Le retour de la gauche de gauche !

Appelés aux urnes pour le premier tour des élections municipales, les Italiens se sont largement tournés vers la gauche et souvent même la gauche de la gauche. Un revers pour Berlusconi, qui pourrait annoncer son déclin.

Olivier Doubre  • 19 mai 2011 abonné·es

La gauche italienne, et plus particulièrement la gauche de (la) gauche, traversait depuis plusieurs années une crise profonde face à une droite berlusconienne qui semblait, malgré toutes les frasques de son leader, conserver les faveurs d’une majorité de l’opinion. Au lendemain du premier tour des élections municipales qui se sont tenues les 15 et 16 mai derniers, dans de nombreuses grandes villes de la péninsule, il n’en a pas été ainsi, et certains observateurs politiques osent même parler d’un possible début de déclin pour Berlusconi et le « berlusconisme » en général.
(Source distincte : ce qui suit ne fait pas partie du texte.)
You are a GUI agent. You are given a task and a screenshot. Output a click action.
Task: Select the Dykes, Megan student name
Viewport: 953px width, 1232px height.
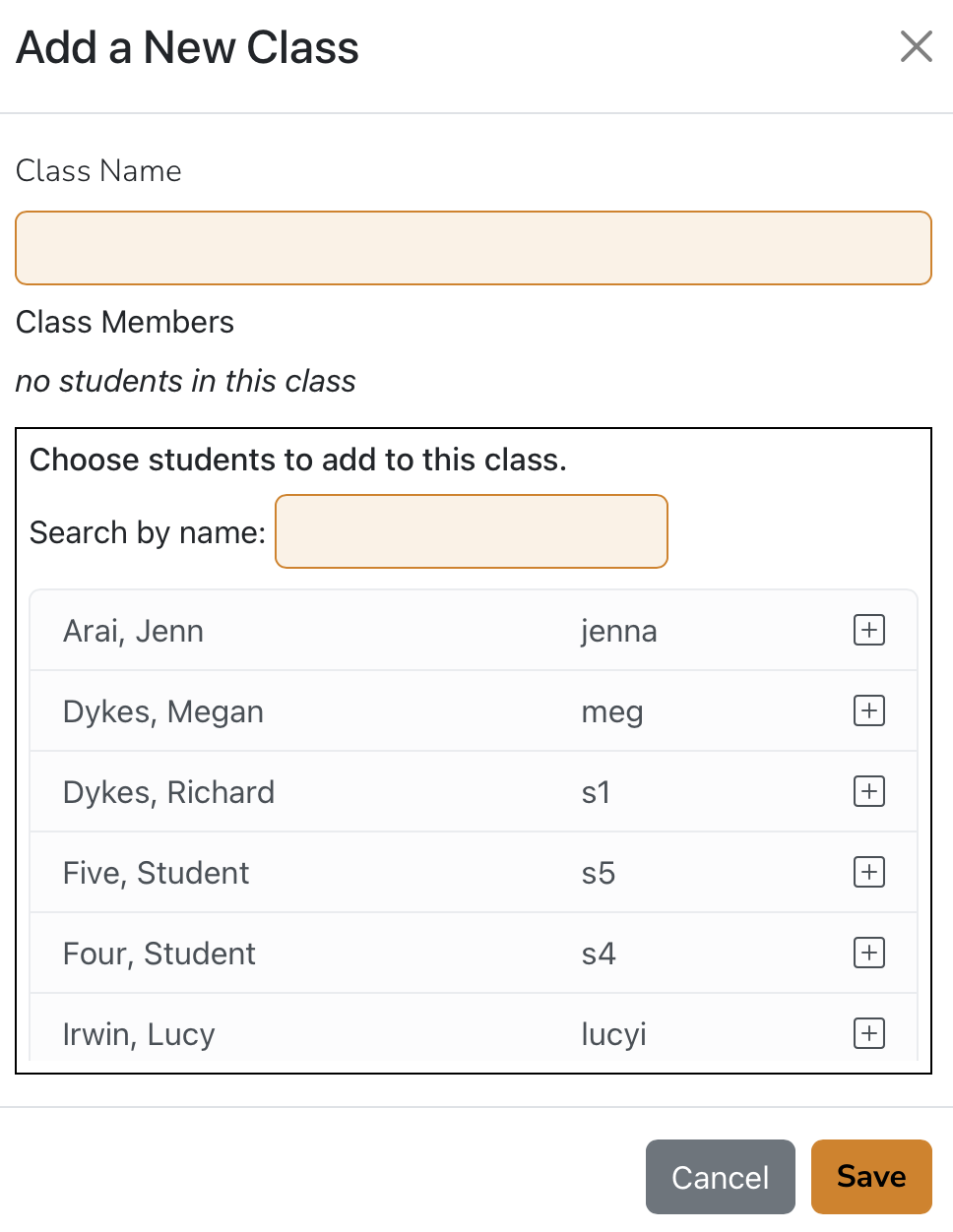162,711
Tous avaient évidemment les yeux braqués sur Milan et sa maire sortante, Letizia Moratti, ancienne ministre de l’Instruction publique du Cavaliere xx et fille du milliardaire propriétaire de l’Inter de Milan, qui se représentait. Silvio Berlusconi a fait de cette élection un test national en se présentant lui-même comme tête de liste. Habituée à l’emporter au premier tour dans la ville du président du Conseil, Letizia Moratti se trouve (avec 41,6 % des voix) mise sèchement en ballottage par le candidat de gauche, Giuliano Pisapia (48 %), ancien député indépendant apparenté à Rifondazione comunista et responsable de la Commission d’enquête parlementaire sur les violences policières du G8 de Gênes en 2001. Et c’est là sans doute l’autre grand enseignement de ce premier tour des municipales : la poussée de la gauche n’est pas celle du très pâle Parti démocrate (PD) – toujours hésitant dans une opposition trop molle à Berlusconi et regardant sans cesse au centre –, mais bien celle de la gauche de (la) gauche. Une poussée qui avait déjà été pressentie dès les primaires pour désigner les candidats, où Pisapia, à Milan, était arrivé en tête devant le candidat du PD.

Si ce parti l’emporte bien à Turin dès le premier tour avec plus de 56 % des voix, il a eu bien du mal à faire de même dans son autre (et principal) bastion, Bologne, où il atteint tout juste 50,5 % des suffrages. Autre signe de la désaffection relative pour le PD : à Naples, alors que son candidat avait remporté les primaires, on apprit bientôt que des malversations avaient eu lieu, conduisant Luigi De Magistris, ancien procureur très engagé contre la mafia, qui concourait pour la gauche de gauche, à maintenir sa candidature. Celui-ci arrive finalement, face à un candidat de droite (à 38,5 %) ayant sans doute fait le plein de ses voix, largement en tête à gauche, avec 27,5 % des voix contre 19,2 % au PD. Donc en bonne posture pour le second tour. En Sardaigne, enfin, dans la capitale régionale Cagliari, là aussi le candidat de la gauche de gauche, arrivé en tête aux primaires, se prend à rêver, avec ses 45,1 %, de détrôner le maire de droite qui obtient 44,7 %.

Ce sont donc de très bonnes nouvelles pour une gauche de gauche chassée du Parlement en 2008, et qui vont de pair avec le net recul du parti de Silvio Berlusconi, mais aussi celui de son principal allié, la Ligue du Nord, qui semble payer sa présence au gouvernement sans avoir réalisé beaucoup de son programme. Nul doute que les résultats de ces élections locales, s’ils venaient à se confirmer au second tour, devraient avoir des conséquences au niveau national sur la majorité de Berlusconi.